Demographic facts your students should know cold

Here’s an update of a series I started in 2013, and updated in 2016.

Is it true that “facts are useless in an emergency“? Depends how you define emergency I guess. I used to have a little justification for why we need to know demographic facts, as “the building blocks of first-line debunking.” It’s facts plus arithmetic that let us ballpark the claims we are exposed to all the time. The idea was to get our radar tuned to identify falsehoods as efficiently as possible, to prevent them spreading and contaminating reality. Although I grew up on “facts are lazy and facts are late,” I actually still believe in this mission, I just shake my head slowly while I ramble on about it.

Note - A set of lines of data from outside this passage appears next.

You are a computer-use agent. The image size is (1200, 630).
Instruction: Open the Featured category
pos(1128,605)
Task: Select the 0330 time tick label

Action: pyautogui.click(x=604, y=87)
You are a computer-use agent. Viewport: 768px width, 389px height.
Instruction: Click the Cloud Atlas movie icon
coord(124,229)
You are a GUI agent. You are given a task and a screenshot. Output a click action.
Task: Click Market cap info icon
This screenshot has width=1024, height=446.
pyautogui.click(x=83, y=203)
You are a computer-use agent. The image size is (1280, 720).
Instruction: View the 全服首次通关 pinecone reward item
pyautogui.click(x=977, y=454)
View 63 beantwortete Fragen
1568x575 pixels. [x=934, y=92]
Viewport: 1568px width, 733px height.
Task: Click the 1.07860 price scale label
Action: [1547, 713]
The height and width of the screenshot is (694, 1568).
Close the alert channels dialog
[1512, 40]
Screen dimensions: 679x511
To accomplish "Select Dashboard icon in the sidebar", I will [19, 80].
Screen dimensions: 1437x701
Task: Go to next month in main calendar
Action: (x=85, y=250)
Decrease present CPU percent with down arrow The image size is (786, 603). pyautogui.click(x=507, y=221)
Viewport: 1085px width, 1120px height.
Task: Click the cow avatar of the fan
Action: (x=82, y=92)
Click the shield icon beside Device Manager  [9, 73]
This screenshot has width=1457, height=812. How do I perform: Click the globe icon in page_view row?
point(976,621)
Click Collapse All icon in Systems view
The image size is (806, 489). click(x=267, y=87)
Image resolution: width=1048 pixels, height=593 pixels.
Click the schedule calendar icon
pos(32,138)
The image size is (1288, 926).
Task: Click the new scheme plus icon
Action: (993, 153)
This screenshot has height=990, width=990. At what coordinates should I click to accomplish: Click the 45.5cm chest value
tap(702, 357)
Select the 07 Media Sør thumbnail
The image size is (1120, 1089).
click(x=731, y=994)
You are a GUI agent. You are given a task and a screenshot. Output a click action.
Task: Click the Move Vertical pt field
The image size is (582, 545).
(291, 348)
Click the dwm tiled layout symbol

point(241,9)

It started a few years ago with the idea that the undergraduate students in my class should know the size of the US population. Not to exaggerate the problem, but too many of them don’t, at least when they reach my sophomore level family sociology class. If you don’t know that fact, how can you interpret statements such as Trump’s “I’ve created over a million jobs since I’m president”? (The U.S. population grew by about 1.3 million between the 2016 election and the day he said that; CNN has a jobs tracker.)

What’s a number for? Lots of people disparage the nitpickers when they find something wrong with the numbers going around. But everyone likes a number that appears to support their argument. The trick is to know the facts before you know the argument, and for that you need some foundational demographic knowledge. This list of facts you should know is just a prompt to get started in that direction.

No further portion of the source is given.